Table 15: Prompt for extracting observation in one step.
| Input Prompt |
| --- |
| Suppose you are one of the greatest AI scientists and medical expert. Let us think step by step. |
| You will receive a list of "Observations" from a clinical "Note" for the diagnosis of stroke. |
| Here is the diagnostic route of stroke in a tree structure: |
| -Suspected Stroke |
| -Hemorrhagic Stroke |
| -Ischemic Stroke |
| Here are some premise for the diagnosis of this disease. You can refer them for your task. Premise are: {premise} |
| Based on these "Observations", starting from the root disease, your target is to diagnose one of the leaf disease. |
| Note that you also required to provide the "Reason" for your reasoning. |
| Note that your "Response" should be a list structure as following |
| :[["Observation", "Reason", "Disease"], ……, ["Observation", "Reason", "Disease"]] |
| Note that if you can’t find any "Observation" to support a disease option, your "Response" should be: None |
| Now, start to complete your task. |
| Note that you should not output any information other than your "Response". |
| "Observations": |
| {observation} |
| Note that you should not output any information other than your "Response". |
| Your "Response": |
## Appendix D Ethical Considerations
Utilizing real-world EHRs, even in a de-identified form, poses inherent risks to patient privacy. Therefore, it is essential to implement rigorous data protection and privacy measures to safeguard sensitive information, in accordance with regulations such as HIPAA. We strictly adhere to the Data Use Agreement of the MIMIC dataset, ensuring that the data is not shared with any third parties. All experiments are implement on a private server. The access to GPT is also a private version.
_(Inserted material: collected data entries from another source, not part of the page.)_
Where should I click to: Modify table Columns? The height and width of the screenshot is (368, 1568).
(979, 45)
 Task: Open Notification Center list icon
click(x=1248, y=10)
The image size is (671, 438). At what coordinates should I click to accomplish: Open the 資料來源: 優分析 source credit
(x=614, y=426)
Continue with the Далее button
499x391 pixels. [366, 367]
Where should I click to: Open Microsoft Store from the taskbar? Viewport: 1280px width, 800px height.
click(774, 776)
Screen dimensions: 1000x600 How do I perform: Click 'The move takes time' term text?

AI models are susceptible to replicating and even intensifying the biases inherent in their training data. These biases, if not addressed, can have profound implications, particularly in sensitive domains such as healthcare. Unconscious biases in healthcare systems can result in significant disparities in the quality of care and health outcomes among different demographic groups. Therefore, it is imperative to rigorously examine AI models for potential biases and implement robust mechanisms for ongoing monitoring and evaluation. This involves analyzing the model’s performance across various demographic groups, identifying any disparities, and making necessary adjustments to ensure equitable treatment for all. Continual vigilance and proactive measures are essential to mitigate the risk of biased decision-making and to uphold the principles of fairness and justice in AI-driven healthcare solutions.